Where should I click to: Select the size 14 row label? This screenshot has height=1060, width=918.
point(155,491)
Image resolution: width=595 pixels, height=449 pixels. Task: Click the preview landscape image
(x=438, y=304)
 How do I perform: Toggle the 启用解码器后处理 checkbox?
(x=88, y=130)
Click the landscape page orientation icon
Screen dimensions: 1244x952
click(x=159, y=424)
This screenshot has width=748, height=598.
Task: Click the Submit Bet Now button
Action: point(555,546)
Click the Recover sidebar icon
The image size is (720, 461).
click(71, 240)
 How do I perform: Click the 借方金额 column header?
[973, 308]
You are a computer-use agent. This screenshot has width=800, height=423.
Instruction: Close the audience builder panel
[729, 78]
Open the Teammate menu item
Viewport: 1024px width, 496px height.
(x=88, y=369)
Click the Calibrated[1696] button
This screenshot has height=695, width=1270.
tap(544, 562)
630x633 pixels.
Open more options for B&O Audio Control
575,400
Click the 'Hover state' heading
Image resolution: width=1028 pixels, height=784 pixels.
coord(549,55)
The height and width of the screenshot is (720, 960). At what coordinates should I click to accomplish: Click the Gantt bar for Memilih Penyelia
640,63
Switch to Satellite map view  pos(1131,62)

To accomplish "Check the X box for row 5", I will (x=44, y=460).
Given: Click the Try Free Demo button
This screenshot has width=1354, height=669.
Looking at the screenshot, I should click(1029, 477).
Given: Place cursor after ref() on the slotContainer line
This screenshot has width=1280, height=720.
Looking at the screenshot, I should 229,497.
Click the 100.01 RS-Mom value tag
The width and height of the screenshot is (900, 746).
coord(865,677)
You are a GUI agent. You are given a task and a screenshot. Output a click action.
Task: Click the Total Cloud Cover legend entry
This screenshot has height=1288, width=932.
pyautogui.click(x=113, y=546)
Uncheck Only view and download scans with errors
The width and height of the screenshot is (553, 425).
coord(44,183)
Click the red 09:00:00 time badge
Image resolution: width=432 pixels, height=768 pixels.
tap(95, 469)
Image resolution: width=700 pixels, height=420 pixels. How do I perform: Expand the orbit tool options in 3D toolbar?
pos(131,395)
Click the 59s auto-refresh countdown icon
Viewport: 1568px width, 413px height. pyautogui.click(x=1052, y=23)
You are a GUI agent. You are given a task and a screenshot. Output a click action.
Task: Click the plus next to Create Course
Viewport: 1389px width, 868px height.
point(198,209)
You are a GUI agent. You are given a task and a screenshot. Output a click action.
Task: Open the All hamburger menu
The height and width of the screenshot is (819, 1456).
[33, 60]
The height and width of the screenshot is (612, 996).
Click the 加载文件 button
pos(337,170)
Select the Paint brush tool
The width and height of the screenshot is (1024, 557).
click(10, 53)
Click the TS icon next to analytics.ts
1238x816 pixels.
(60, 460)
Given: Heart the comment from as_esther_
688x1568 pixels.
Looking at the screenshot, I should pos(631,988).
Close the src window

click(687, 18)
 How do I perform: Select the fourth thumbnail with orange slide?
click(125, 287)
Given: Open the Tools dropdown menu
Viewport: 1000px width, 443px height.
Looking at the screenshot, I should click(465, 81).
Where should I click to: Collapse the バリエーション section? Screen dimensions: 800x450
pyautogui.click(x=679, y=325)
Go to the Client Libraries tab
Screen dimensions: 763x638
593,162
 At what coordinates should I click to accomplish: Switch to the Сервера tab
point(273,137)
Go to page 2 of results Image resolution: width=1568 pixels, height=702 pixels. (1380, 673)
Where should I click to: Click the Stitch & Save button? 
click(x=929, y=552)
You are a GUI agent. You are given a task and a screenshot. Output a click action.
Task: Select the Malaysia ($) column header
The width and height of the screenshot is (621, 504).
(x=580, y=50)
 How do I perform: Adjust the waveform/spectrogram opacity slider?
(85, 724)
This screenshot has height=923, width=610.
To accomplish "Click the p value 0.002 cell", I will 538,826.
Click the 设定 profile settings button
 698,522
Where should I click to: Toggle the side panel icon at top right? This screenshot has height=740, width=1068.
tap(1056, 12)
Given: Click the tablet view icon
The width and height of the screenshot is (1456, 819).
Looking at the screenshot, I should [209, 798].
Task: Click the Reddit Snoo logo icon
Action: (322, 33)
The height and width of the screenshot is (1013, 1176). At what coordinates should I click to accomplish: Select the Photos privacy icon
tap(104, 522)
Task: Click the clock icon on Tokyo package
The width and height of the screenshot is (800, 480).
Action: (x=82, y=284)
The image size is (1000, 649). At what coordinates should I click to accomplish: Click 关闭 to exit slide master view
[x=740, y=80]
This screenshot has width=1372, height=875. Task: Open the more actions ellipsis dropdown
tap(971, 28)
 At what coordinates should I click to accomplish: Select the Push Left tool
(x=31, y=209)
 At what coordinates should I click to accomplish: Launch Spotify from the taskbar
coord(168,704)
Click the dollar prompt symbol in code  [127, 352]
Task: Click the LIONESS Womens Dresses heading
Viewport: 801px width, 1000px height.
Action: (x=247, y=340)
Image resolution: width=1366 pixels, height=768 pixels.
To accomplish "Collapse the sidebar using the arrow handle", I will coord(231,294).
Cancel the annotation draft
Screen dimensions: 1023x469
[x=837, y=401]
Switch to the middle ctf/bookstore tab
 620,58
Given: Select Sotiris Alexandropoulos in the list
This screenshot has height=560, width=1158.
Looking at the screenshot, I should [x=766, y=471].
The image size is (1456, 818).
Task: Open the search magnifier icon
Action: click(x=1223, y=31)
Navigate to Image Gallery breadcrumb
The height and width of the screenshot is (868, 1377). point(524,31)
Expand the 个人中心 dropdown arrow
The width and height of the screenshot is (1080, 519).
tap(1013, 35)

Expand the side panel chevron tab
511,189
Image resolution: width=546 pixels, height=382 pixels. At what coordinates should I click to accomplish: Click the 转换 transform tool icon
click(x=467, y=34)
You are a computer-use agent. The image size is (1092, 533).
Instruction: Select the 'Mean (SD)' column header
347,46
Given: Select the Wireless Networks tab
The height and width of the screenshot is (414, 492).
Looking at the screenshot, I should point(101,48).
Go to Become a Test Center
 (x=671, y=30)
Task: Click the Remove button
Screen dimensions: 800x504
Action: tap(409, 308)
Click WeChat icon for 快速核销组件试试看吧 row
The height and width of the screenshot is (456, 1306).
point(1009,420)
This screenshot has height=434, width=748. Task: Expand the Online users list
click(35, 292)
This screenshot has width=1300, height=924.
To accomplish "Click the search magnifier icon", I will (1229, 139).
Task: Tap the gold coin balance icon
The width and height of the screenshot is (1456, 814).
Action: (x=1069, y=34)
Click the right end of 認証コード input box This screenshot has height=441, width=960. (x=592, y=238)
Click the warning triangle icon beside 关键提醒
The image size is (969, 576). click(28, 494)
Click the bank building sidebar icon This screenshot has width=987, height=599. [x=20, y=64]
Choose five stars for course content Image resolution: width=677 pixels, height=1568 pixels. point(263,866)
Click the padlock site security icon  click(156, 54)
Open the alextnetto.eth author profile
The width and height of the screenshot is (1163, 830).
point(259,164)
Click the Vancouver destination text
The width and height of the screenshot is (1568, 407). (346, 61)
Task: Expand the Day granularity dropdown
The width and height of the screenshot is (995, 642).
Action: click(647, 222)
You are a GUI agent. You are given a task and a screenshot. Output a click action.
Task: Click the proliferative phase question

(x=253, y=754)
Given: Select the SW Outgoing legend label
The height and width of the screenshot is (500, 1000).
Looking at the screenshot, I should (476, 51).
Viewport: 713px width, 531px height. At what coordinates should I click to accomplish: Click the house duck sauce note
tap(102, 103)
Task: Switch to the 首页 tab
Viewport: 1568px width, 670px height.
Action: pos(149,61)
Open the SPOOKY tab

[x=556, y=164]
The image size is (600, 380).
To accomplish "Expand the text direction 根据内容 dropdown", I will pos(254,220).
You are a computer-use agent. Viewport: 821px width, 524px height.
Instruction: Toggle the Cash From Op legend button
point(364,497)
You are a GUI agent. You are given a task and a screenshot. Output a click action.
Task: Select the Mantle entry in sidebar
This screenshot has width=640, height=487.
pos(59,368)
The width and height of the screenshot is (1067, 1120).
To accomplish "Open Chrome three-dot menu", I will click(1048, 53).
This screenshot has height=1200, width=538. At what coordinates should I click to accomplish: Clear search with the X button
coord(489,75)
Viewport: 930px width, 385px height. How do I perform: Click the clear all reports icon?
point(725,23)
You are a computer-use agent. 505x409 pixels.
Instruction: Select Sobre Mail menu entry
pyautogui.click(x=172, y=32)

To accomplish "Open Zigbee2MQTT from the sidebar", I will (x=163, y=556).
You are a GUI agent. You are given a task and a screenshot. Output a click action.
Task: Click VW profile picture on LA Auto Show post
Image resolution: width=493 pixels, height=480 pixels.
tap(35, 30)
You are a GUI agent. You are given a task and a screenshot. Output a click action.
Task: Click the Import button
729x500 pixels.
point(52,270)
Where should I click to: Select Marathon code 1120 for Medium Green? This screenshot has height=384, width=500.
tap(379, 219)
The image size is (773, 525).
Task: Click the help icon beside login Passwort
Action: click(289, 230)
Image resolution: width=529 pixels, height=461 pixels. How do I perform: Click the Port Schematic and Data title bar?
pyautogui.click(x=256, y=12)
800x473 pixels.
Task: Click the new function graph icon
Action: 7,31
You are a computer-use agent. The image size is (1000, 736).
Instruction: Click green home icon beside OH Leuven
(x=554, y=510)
□ □ □ □ □
• WHAT IS EXPECTED: In the entries above, please find the line with "Click WeChat icon for 快速核销组件试试看吧 row" and the line with "This screenshot has width=1300, height=924.", then write out exactly those two lines and every line between them, and nothing more.

• TASK SOLUTION:
Click WeChat icon for 快速核销组件试试看吧 row
The height and width of the screenshot is (456, 1306).
point(1009,420)
This screenshot has height=434, width=748. Task: Expand the Online users list
click(35, 292)
This screenshot has width=1300, height=924.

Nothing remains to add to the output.